Interesting History of A Holyoke Hotel

by Laurel | March 6th, 2012

06 March 1921

Samosett House, Holyoke

Samosett House, Holyoke

Samosett House Transformed Into Funeral Parlor After Long Service.

The Samosett House was Holyoke’s first downtown hotel for when Crafts Tavern Hotel in city limits was at the height of its fame, there was no Holyoke and what is now the city was farming and pasture land. Just what year the Samosett house, which is not occupied by J. P. Hobert was built it not on record. It was said to have been built shortly after Holyoke got its start and long before the war which would place it between 1850 and 1851. It is mentioned in the Hampden Freeman, one of the “ancestors” of the Holyoke Transcript in 1851 and then had been in operation some time. One authority said that the house was erected soon after the second Holyoke dam was built, which would put it about 1850.

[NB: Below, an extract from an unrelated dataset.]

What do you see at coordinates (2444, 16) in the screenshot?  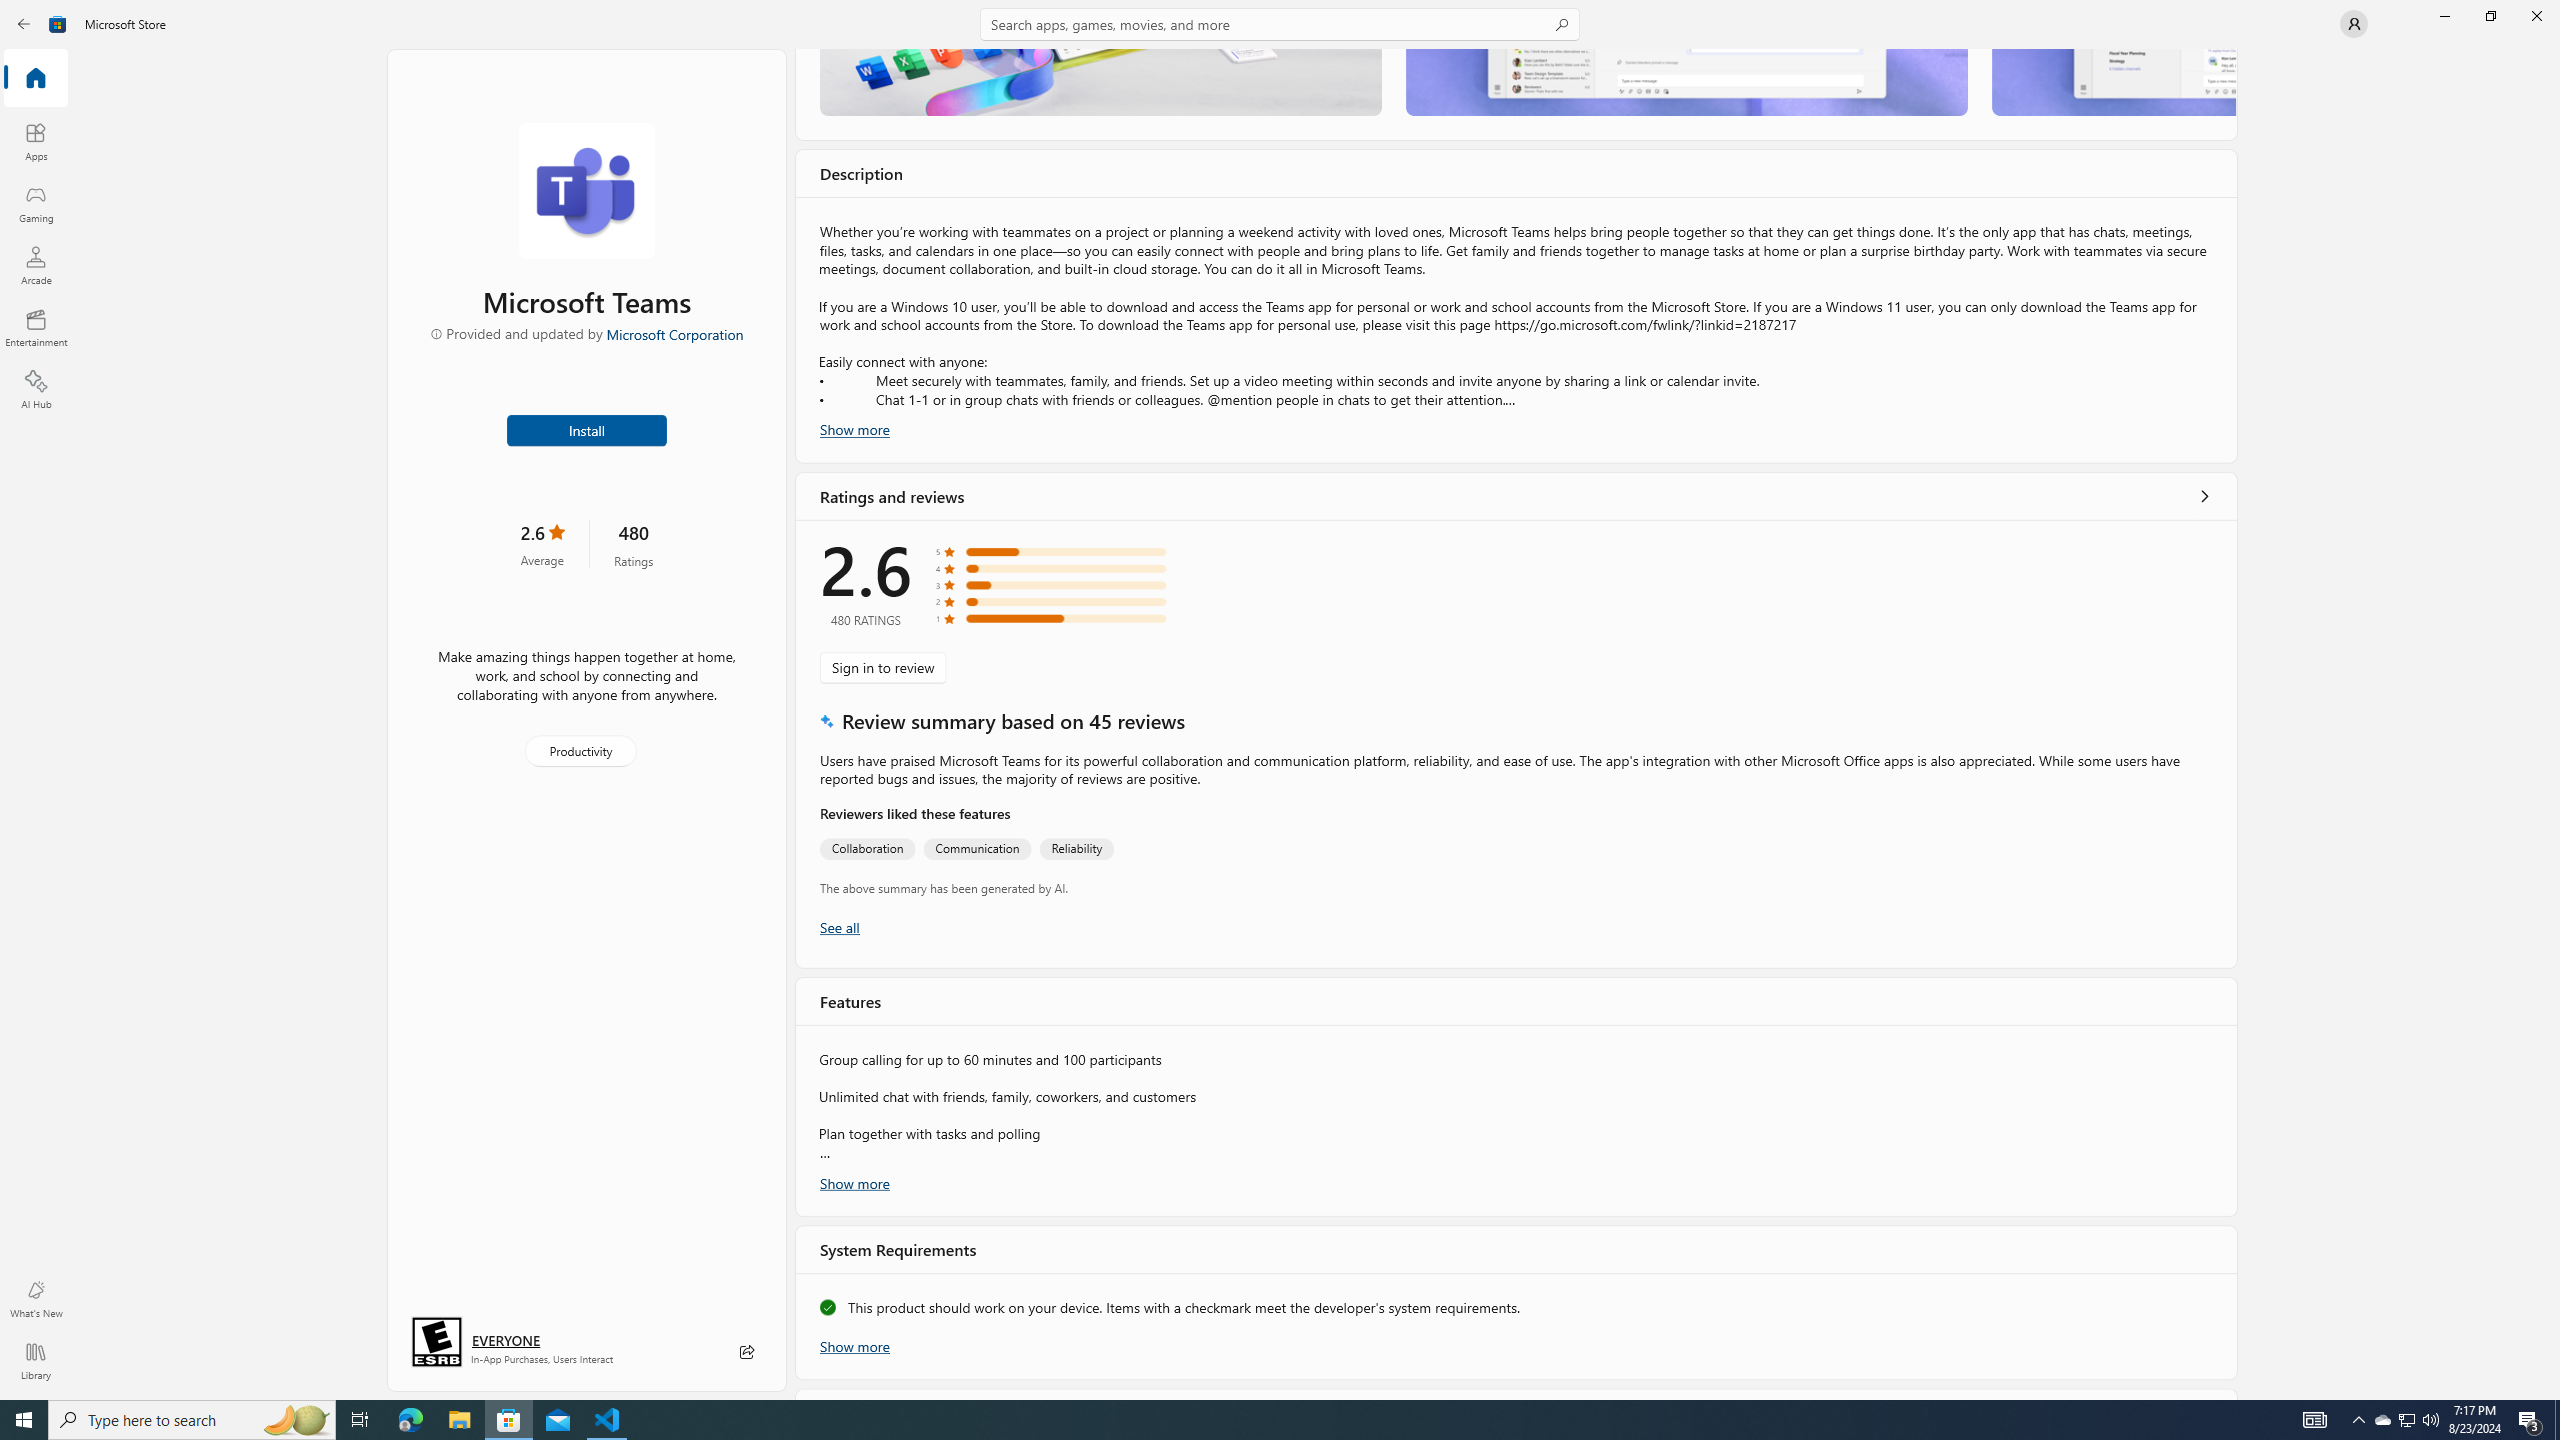 I see `Minimize Microsoft Store` at bounding box center [2444, 16].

Corner of Dwight and Crescent

In the June 28, 1851 issue of the Hampden Freeman, a notice is given that William Marsh and Son have acquired the Samosett House, formerly operated by Robert G. marsh and it is stated that they intend to keep up its former fine reputation. The Holyoke House is noted as early as 1857 as at the the “corner” of Dwight street and Crescent street near the railroad station.

Popular with “Upper 10”

The Samosett house was the center for numerous banquets of the “upper 10” in the earlier days. According to the stories told there was a flow of something besides water, but at that time everybody drank, prohibition had not been though of, and the festivities with plenty of liquids were the usual thing. It is said that the late Judge Pearsons was in the Samosett house one night and not liking something that was said, pulled up the bar and threw it outdoors! As Judge Pearsons was a powerful man in his prime there is no reason for disbelieving the story.

On With The Dance

It is said that the dances of the older days, when dancing continued through the morning hours, were enlivened by dancers at the old Samosett and by not infrequent trips to the Samosett bar. In later years the house grew less reputable and finally lost all but a shred of its reputation of old days and acquired a new one the less said of which the better. Finally it passed into business hands and was renovated and now is an attractive business block. The change from a hotel to an undertaking establishment is rather violent, but the days have passed in which those who knew the Samosett House will care and the younger generation as a rule do not know that the Samosett house ever existed.

Edited and adapted from The Springfield Republican.